Les extraits suivants ont été publiés dans le livre de Michel Sourrouille paru en octobre 2018, « Nicolas Hulot, la brûlure du pouvoir ». Mieux vaut rendre la pensée de Nicolas Hulot publique, la libre circulation des idées écolos contribue à la formation de notre intelligence collective…

Janvier 2018, lors de mes vœux à la presse. J’ai décidé de réfléchir cette année à un sujet qu’on reporte régulièrement au prétexte qu’il est un peu « touchy », celui de la condition animale, qui est un sujet de civilisation. J’ai convié à cette réflexion la présidente de la FNSEA, ainsi que les chasseurs. J’estime que l’animal a une conscience et je souhaite conduire bientôt une grande réflexion sur la condition animale avec le ministre de l’agriculture. Je suis convaincu que les mentalités ont énormément évolué sur ce sujet, et c’est un indice de civilisation. Ces questions convoquent souvent de vieilles traditions. On peut les aborder sans stigmatiser personne, mais on ne peut plus les occulter. Il faut reconnaître que l’homme sait aussi vous donner la nausée tant parfois il excelle dans l’indifférence, l’ignorance, la cupidité, la vanité, la lâcheté, la cruauté. Les élevages intensifs d’animaux sous l’effet d’une mode, où les bêtes croupissent lorsque celle-ci est passée, sont inadmissibles. Combien de huskies ont grandi dans des vitrines minuscules. Les murs épais des laboratoires cosmétiques qui dissimulent le martyre d’animaux innocents me donne la nausée. Que pour satisfaire quelques coquetteries futiles on se fasse tortionnaire illustre le peu de cas que notre société fait de la condition animale. Concernant la chasse ou les abattoirs, j’appelle à limiter au maximum la souffrance de l’animal. Dans le programme du présidentiable Macron, il était écrit : « Pour le bien-être animal, nous prendrons notamment l’engagement d’interdire d’ici 2022 de vendre des œufs de poules élevées en batterie. » Il n’y avait pas grand-chose d’autre !

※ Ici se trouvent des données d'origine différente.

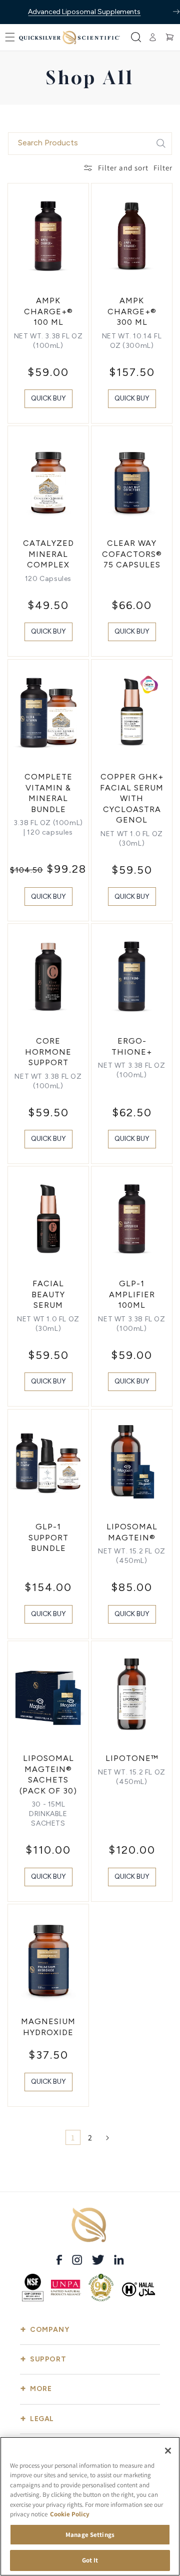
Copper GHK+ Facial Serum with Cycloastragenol (132, 798)
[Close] (168, 2451)
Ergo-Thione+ (132, 1046)
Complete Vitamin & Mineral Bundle (48, 793)
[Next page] (107, 2138)
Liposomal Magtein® (132, 1532)
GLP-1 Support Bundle (48, 1537)
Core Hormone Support (48, 1051)
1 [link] (73, 2137)
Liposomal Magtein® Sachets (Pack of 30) (48, 1774)
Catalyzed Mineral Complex (48, 553)
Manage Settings (90, 2534)
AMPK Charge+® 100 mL (48, 311)
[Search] (161, 143)
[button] (10, 37)
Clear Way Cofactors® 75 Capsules (132, 553)
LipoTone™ (132, 1758)
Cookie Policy (70, 2514)
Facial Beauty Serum (48, 1294)
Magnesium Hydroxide (48, 2027)
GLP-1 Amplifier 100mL (132, 1294)
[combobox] (90, 143)
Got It (90, 2560)
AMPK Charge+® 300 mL (132, 311)
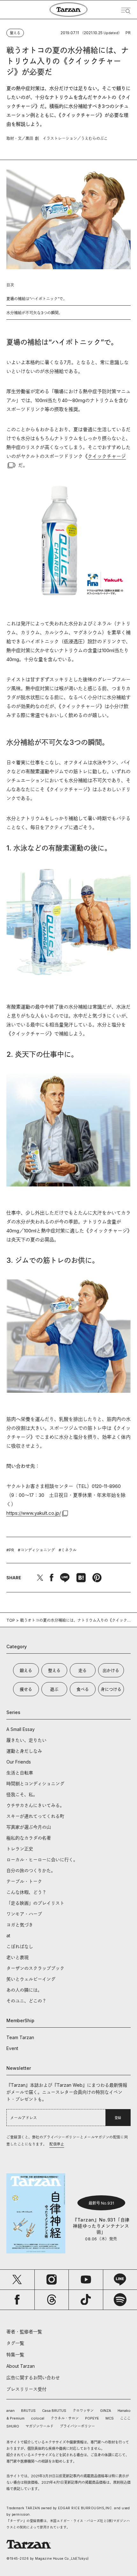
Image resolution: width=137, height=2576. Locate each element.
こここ (125, 2418)
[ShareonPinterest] (97, 1577)
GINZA (105, 2410)
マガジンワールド (39, 2426)
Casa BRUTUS (54, 2410)
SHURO (12, 2426)
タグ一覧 (15, 2343)
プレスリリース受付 (26, 2389)
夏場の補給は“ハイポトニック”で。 (36, 298)
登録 (118, 2118)
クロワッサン (83, 2410)
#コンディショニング (36, 1550)
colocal (37, 2418)
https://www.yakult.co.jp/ (33, 1513)
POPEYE (92, 2418)
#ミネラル (67, 1550)
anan (10, 2410)
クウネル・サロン (65, 2418)
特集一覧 (15, 2354)
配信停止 (56, 2144)
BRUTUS (28, 2410)
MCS (109, 2418)
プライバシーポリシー (77, 2426)
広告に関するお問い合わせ (33, 2377)
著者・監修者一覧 (24, 2331)
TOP (10, 1620)
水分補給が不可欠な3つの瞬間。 (34, 312)
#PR (10, 1550)
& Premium (15, 2418)
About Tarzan (20, 2366)
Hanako (124, 2410)
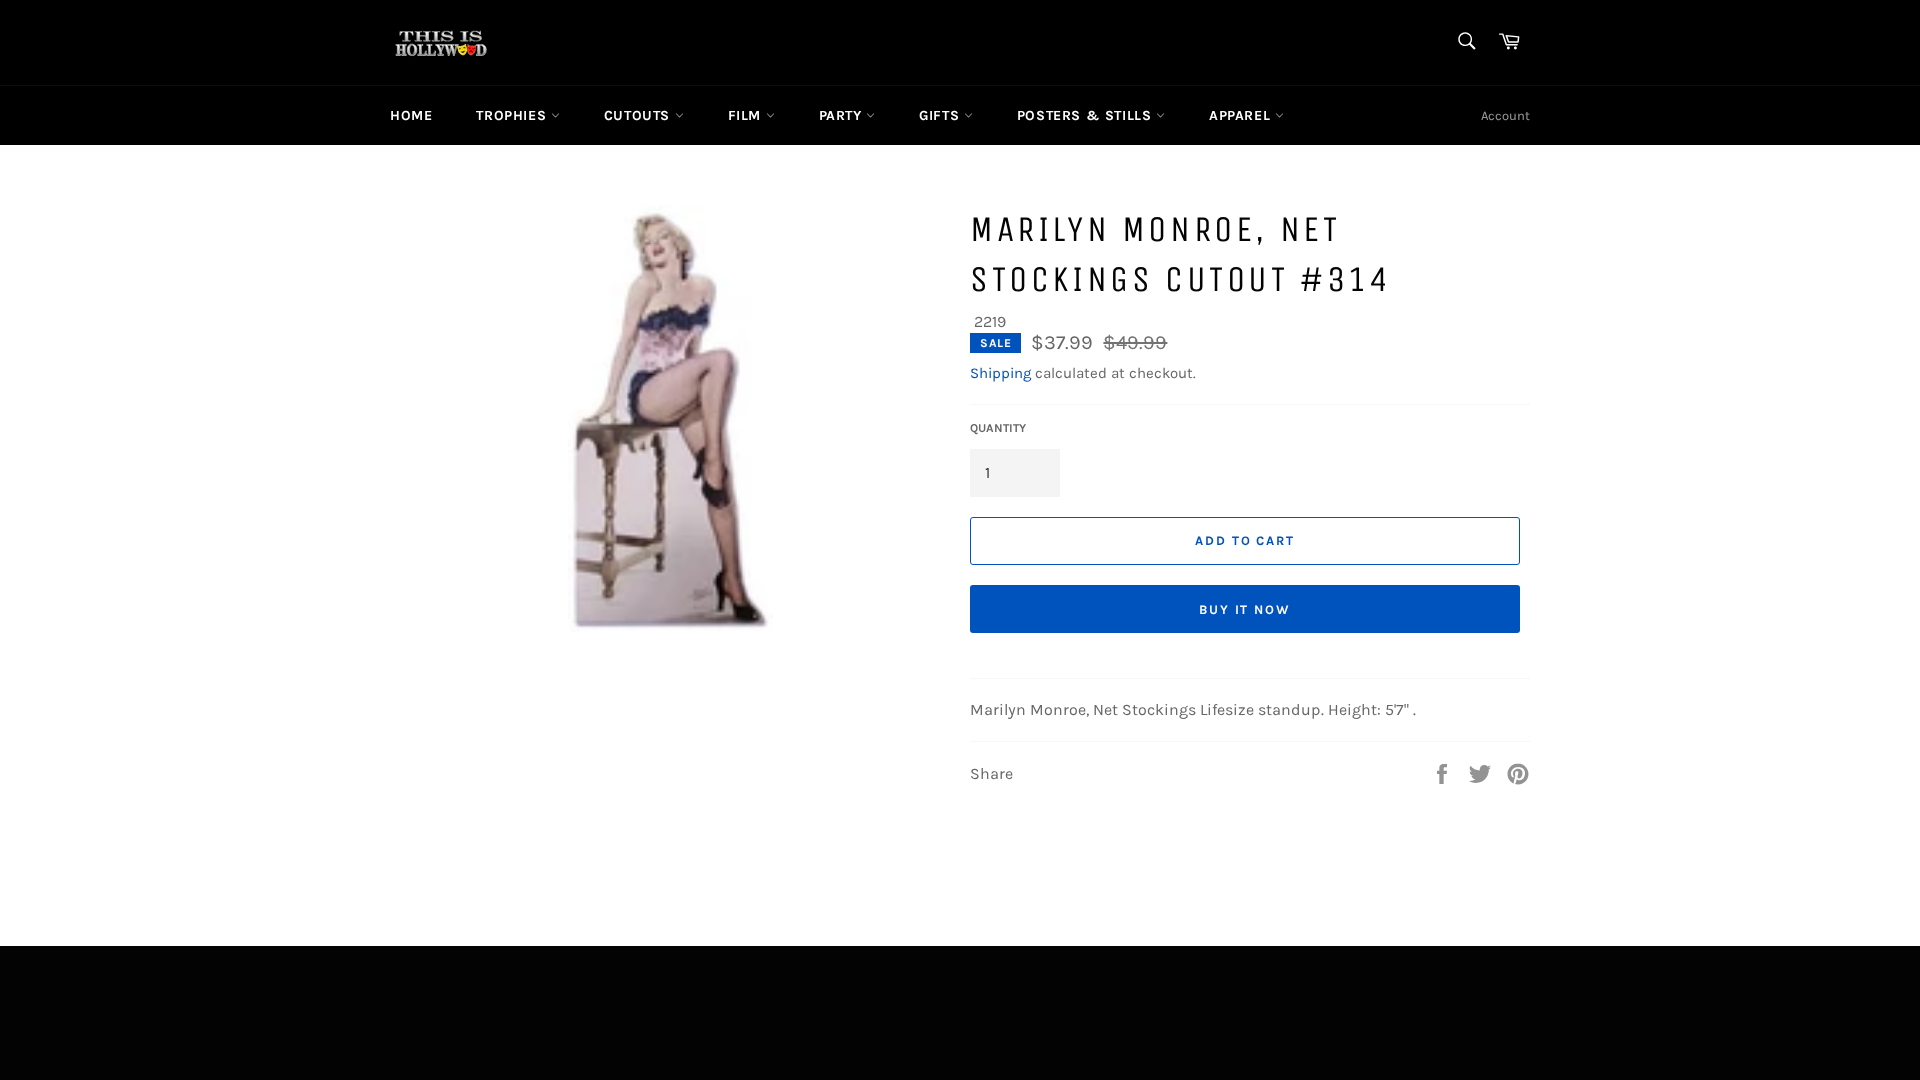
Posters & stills (1086, 115)
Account (1505, 115)
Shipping (1000, 373)
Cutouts (639, 115)
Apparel (1242, 115)
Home (411, 115)
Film (747, 115)
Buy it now (1245, 609)
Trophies (513, 115)
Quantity (998, 428)
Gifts (941, 115)
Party (843, 115)
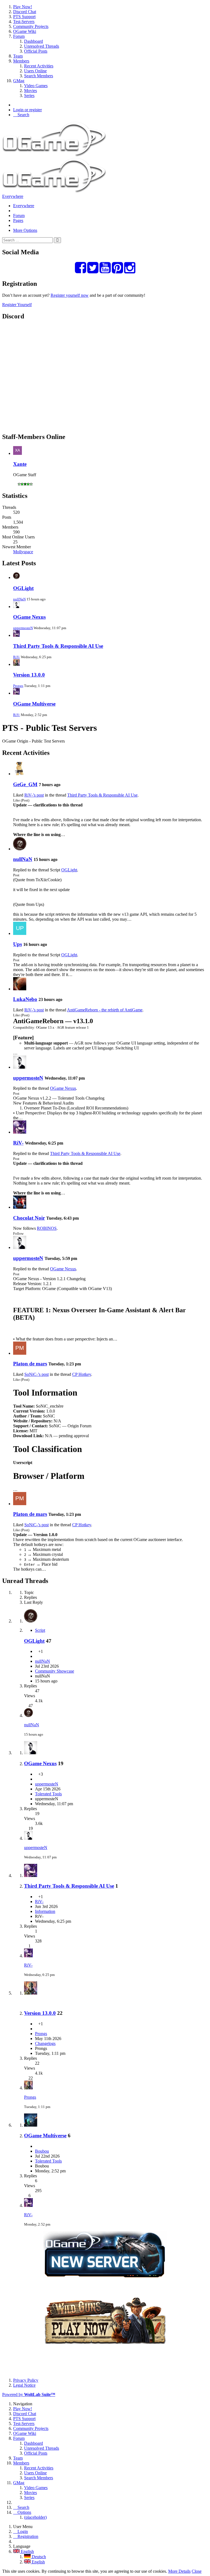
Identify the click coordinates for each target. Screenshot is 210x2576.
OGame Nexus (29, 617)
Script (40, 1630)
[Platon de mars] (19, 1353)
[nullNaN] (19, 848)
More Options (25, 230)
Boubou (42, 2151)
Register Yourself (17, 304)
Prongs (18, 686)
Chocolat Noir (29, 1218)
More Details (179, 2571)
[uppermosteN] (19, 1067)
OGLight (23, 588)
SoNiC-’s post (36, 1374)
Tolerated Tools (48, 1793)
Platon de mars (30, 1364)
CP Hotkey (81, 1374)
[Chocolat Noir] (19, 1207)
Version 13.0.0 (29, 675)
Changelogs (45, 2043)
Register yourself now (70, 295)
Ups (17, 944)
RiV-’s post (34, 795)
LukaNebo (25, 999)
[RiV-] (19, 1132)
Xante (20, 464)
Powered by (28, 2394)
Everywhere (12, 196)
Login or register (27, 109)
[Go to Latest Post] (28, 1715)
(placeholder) (35, 2517)
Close (197, 2571)
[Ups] (19, 933)
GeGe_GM (25, 784)
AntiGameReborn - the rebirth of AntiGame (104, 1010)
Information (45, 1911)
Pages (18, 220)
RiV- (16, 657)
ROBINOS (47, 1228)
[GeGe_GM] (19, 773)
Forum (19, 215)
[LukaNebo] (19, 988)
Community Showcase (54, 1671)
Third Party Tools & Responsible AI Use (58, 646)
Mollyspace (23, 551)
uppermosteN (23, 628)
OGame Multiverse (34, 704)
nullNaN (19, 599)
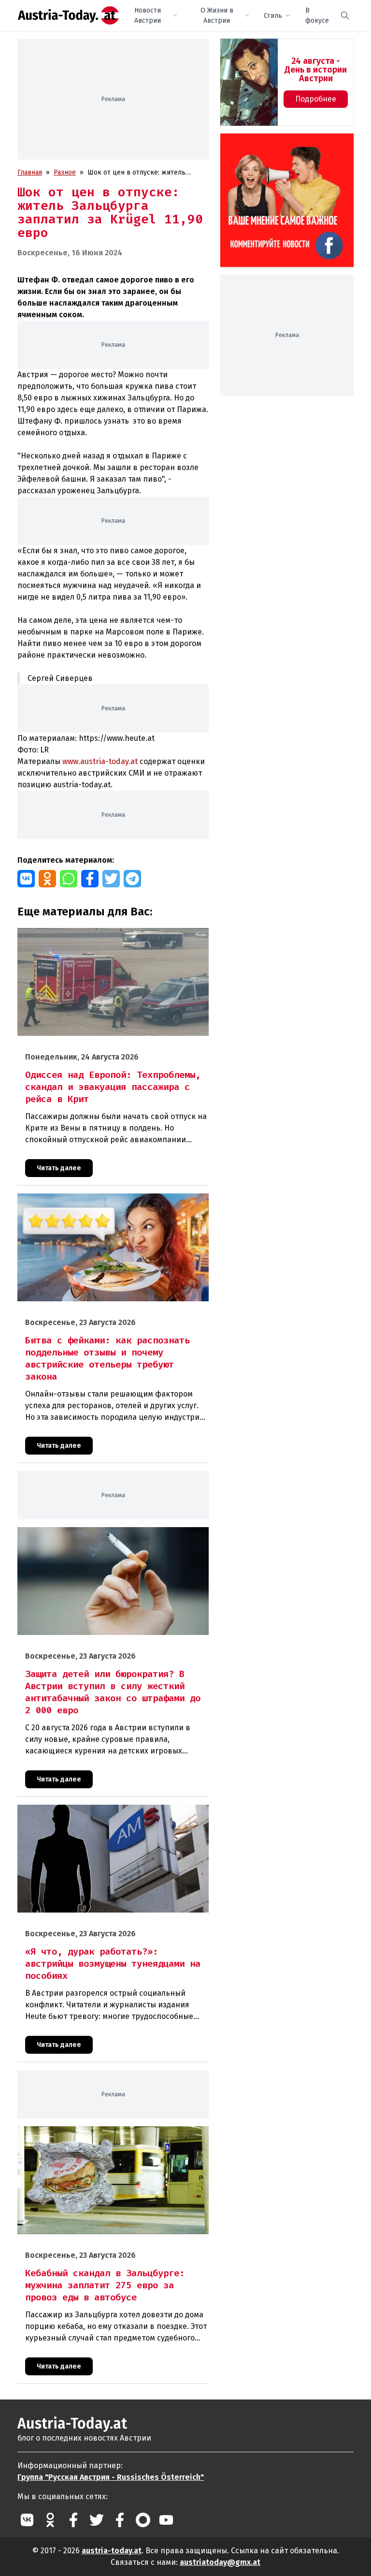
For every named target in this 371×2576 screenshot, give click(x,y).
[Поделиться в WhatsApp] (68, 878)
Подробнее (315, 98)
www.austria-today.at (100, 761)
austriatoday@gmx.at (220, 2562)
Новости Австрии (147, 15)
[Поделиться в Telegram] (132, 878)
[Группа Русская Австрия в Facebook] (120, 2520)
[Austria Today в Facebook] (73, 2520)
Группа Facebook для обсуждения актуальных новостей (282, 144)
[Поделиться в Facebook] (90, 878)
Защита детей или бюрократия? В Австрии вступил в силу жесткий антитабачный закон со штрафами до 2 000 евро (110, 1537)
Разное (65, 172)
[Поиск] (345, 15)
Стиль (273, 16)
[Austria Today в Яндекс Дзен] (143, 2520)
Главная (29, 172)
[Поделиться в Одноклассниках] (47, 878)
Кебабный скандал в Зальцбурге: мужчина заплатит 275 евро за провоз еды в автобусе (106, 2136)
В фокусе (317, 15)
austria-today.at (112, 2550)
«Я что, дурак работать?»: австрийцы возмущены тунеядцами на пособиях (96, 1815)
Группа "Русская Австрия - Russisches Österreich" (110, 2477)
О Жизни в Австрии (216, 15)
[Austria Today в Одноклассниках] (50, 2520)
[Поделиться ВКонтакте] (26, 878)
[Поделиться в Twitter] (111, 878)
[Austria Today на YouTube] (166, 2520)
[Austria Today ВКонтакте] (27, 2520)
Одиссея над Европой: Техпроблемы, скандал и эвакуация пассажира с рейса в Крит (109, 938)
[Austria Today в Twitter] (96, 2520)
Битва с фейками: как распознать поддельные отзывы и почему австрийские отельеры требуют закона (108, 1203)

Si vous me demandez mon sentiment sur l’utilisation des animaux sauvages dans les cirques, évidemment ça ne me plaît pas. Le mouvement contre la présence d’animaux sauvages dans les cirques prend de l’ampleur. Les 2 000 animaux sauvages détenus en France dans les cirques présentent des troubles du comportement et des souffrances chroniques. Le plus choquant, c’est que cette activité a pour fin le divertissement. On fait des animaux des produits de consommation.  J’ai de l’estime pour les gens du cirque, mais je sais combien les prouesses des animaux sont le fruit de privations et parfois de sévices. Rien de plus désolant, l’été, que ces bêtes en cage étroite, agglutinés et exposés au regard de promeneurs distraits. J’ai en horreur ceux qui privent l’animal de liberté à des seules fins mercantiles. Mais ma nomination en tant que ministre fut au début un grand espoir déçu pour Brigitte Bardot. En juin 2017, le maire du Luc se battait pour empêcher l’installation d’un cirque avec animaux sauvages sur son sol. Elle m’appelle par téléphone, je lui réponds : « Je suis ministre, mais je ne sais pas ce que je peux faire. » Début août 2017 sur France Inter, j’ai déclaré en tant que ministre de la transition écologique et solidaire ne pas être favorable à la captivité des animaux, pas favorable à l’idée que l’on fasse du spectacle avec cette activité-là. « Artistes à quatre pattes » pour les uns, « êtres emprisonnés et brisés » pour les autres. Mais je préfère mener une réflexion globale plutôt que de l’interdire d’un coup. Le gouvernement a créé par décret une commission consultative interministérielle afin d’organiser une concertation permanente entre les cirques, les ministères concernés (culture, intérieur, transition écologique, agriculture) et les élus. Dans le monde, 27 pays ont totalement interdit les cirques avec animaux (parmi lesquels l’Autriche, la Belgique, la Grèce, l’Inde, le Pérou, la Slovaquie et la Suède) et 16 partiellement (dont l’Allemagne, l’Australie et le Canada)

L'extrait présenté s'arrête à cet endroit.